HOW TO COMPLETE THIS TASK >> The expected output is every record below, transcribed exactly, with the pictures left out.

Extracted records >>
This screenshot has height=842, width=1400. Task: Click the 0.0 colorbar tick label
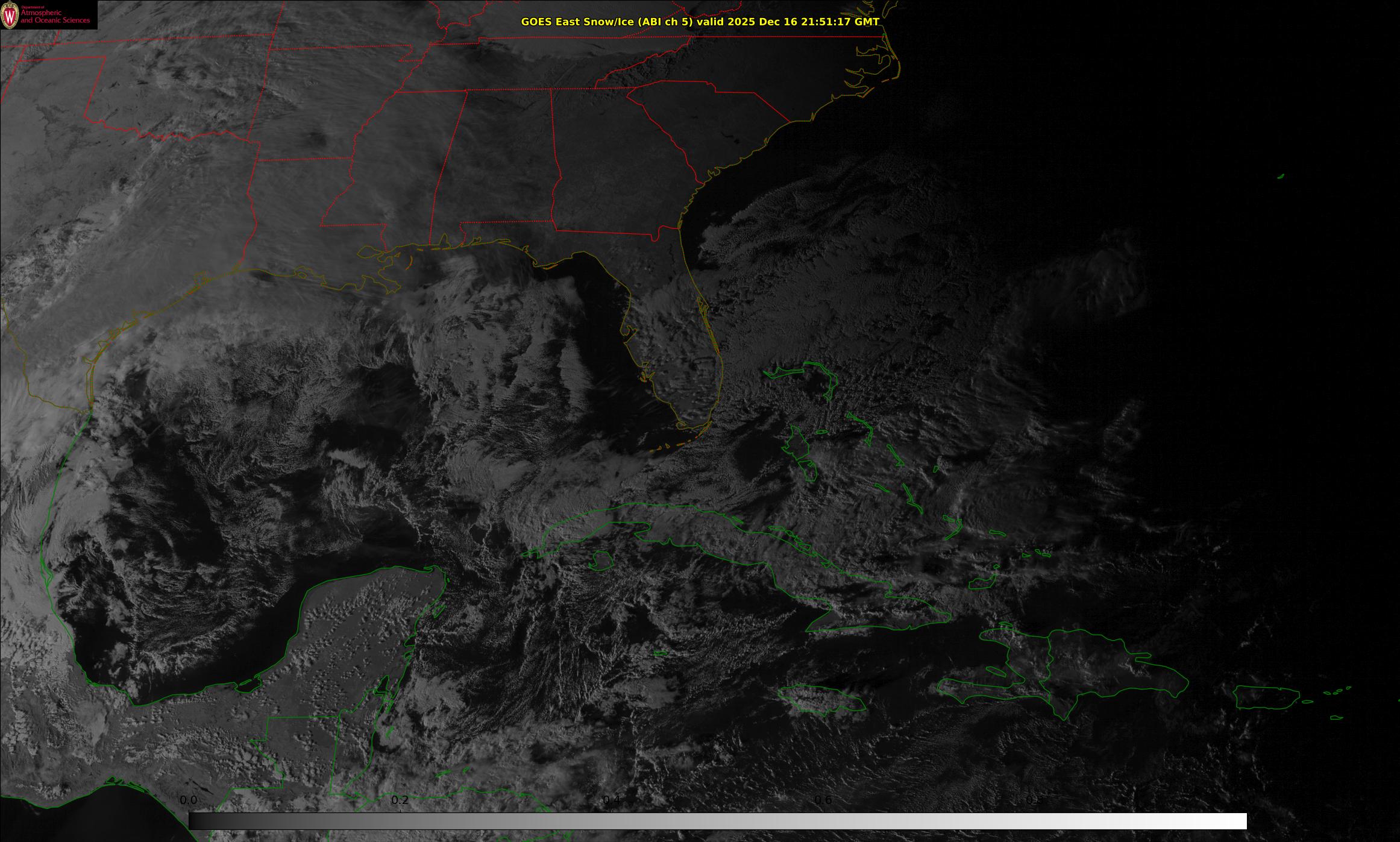coord(189,800)
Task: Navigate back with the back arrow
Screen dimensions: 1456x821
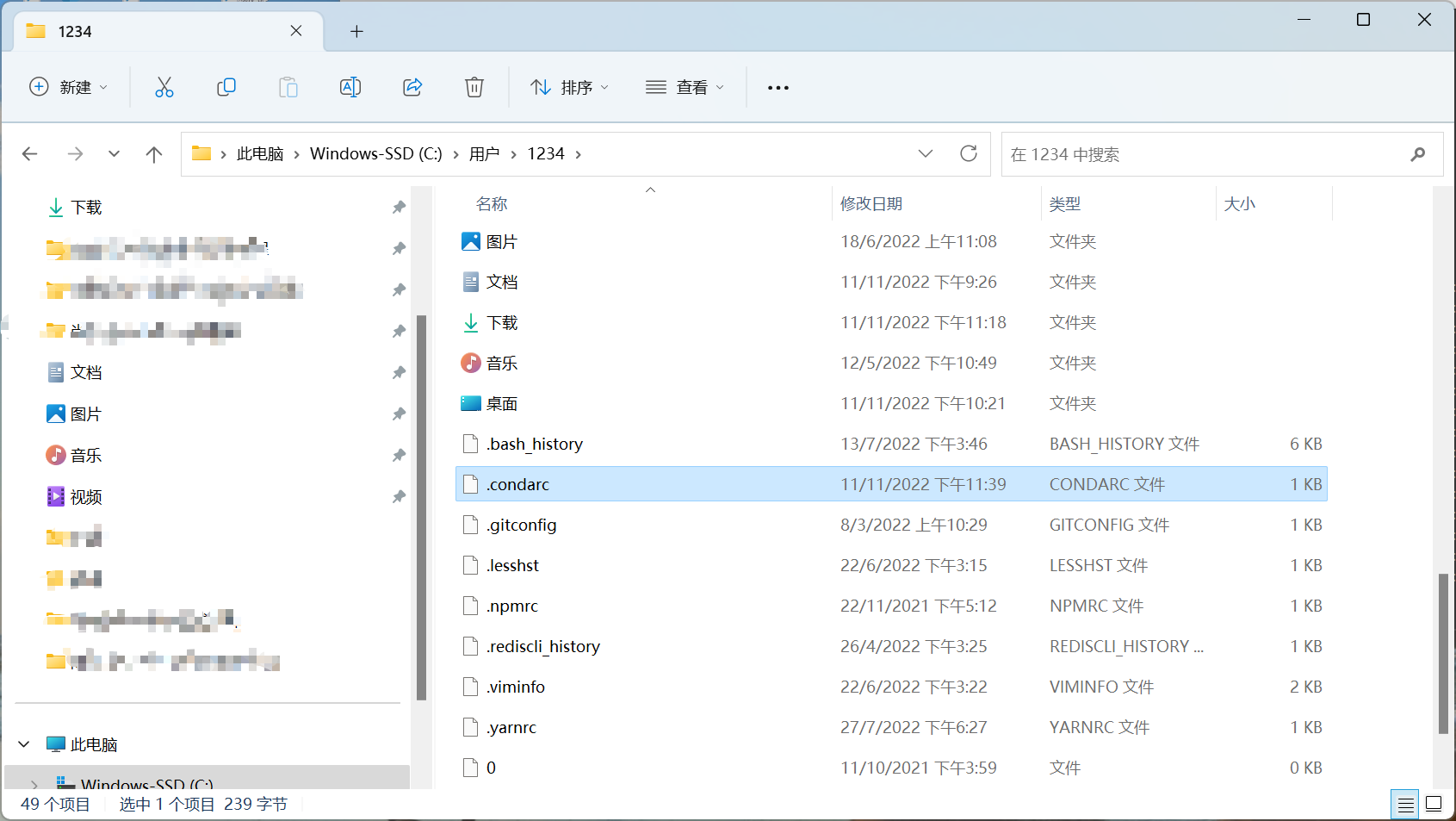Action: pos(29,153)
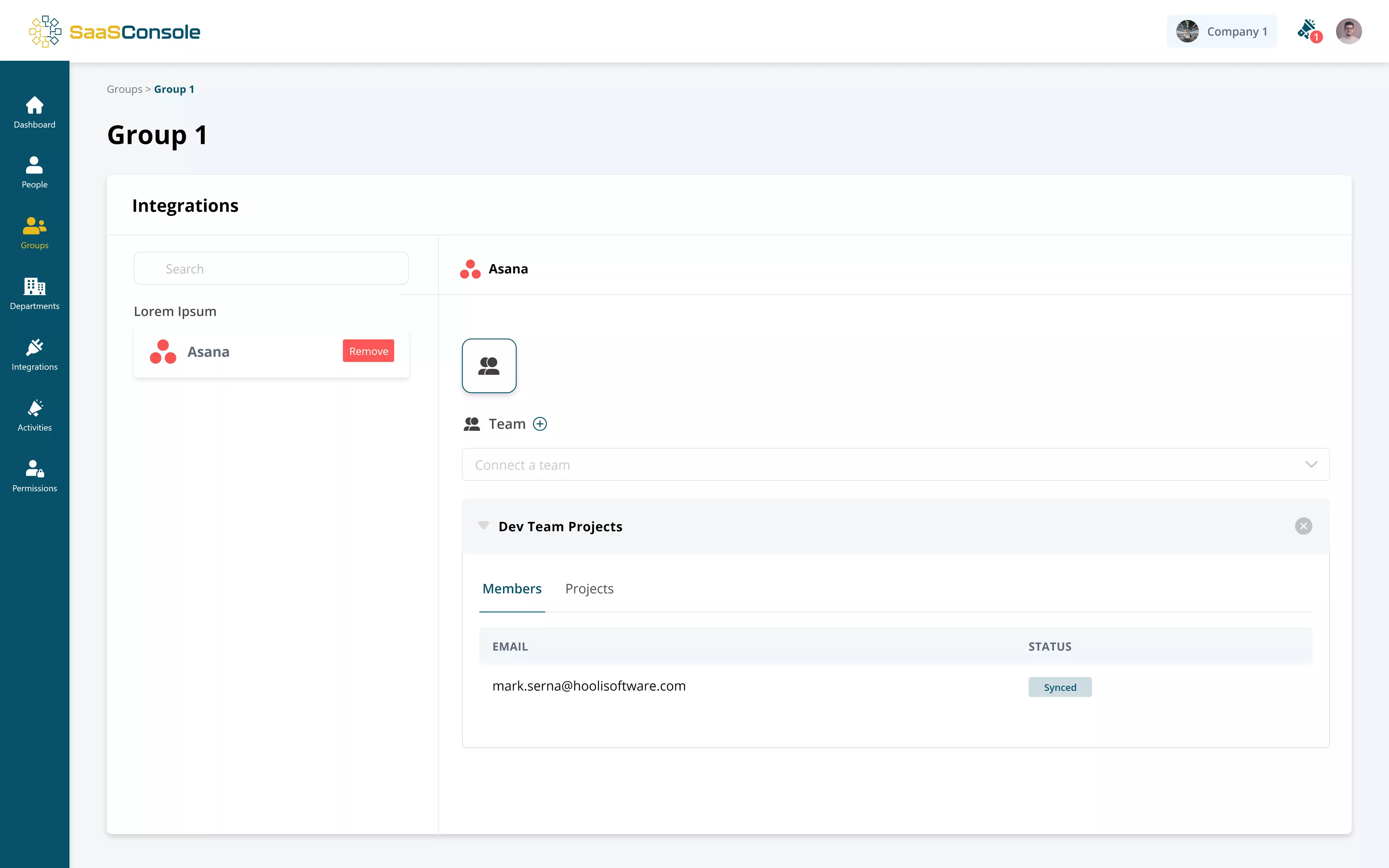Click the Groups breadcrumb link
1389x868 pixels.
124,89
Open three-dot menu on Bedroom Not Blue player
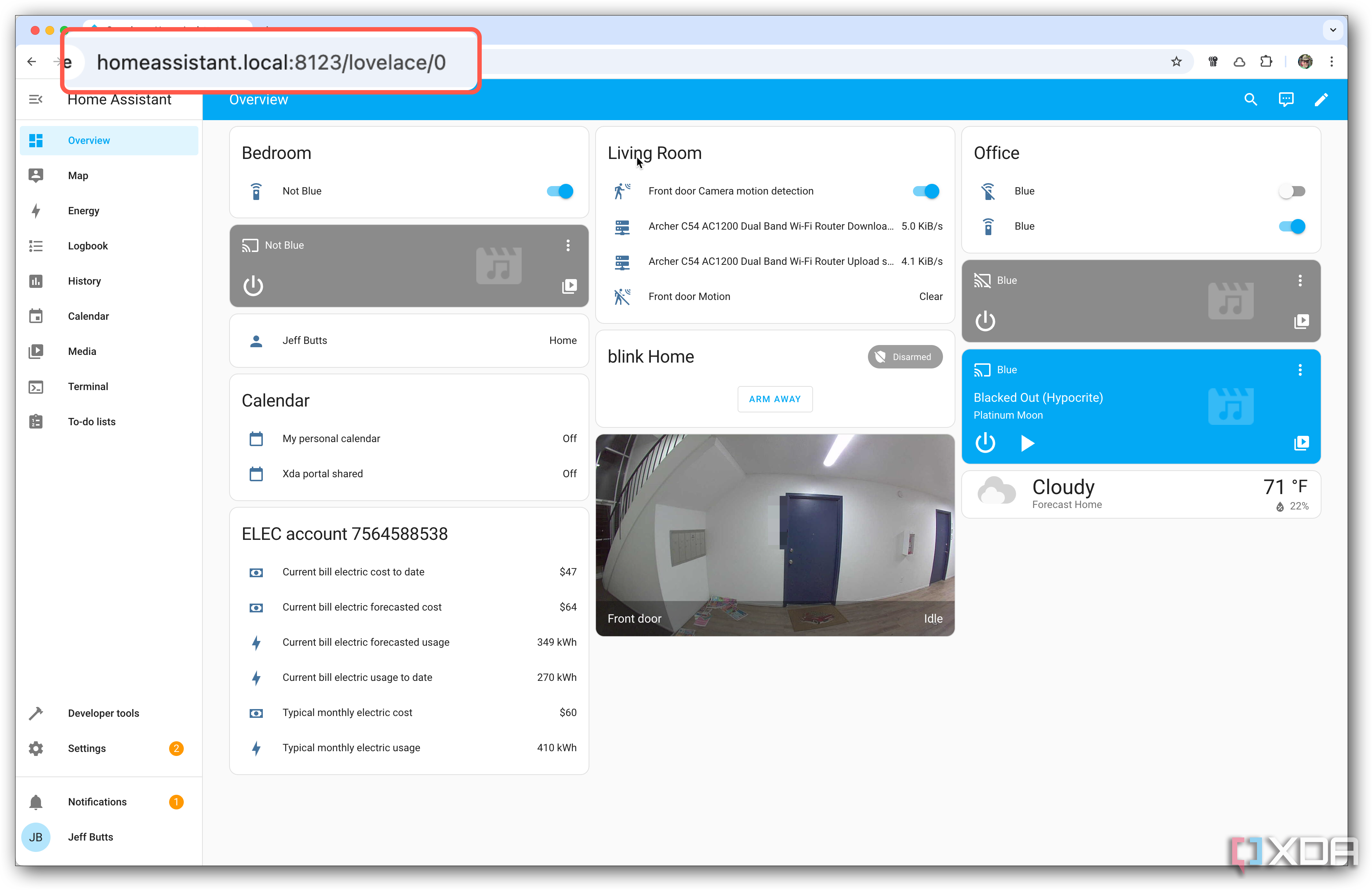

RESULT >>
This screenshot has height=842, width=1400. Task: Click the 0.0 colorbar tick label
coord(189,800)
Task: Navigate back with the back arrow
Screen dimensions: 1456x821
Action: pos(29,153)
Click the Groups breadcrumb link
1389x868 pixels.
124,89
Open three-dot menu on Bedroom Not Blue player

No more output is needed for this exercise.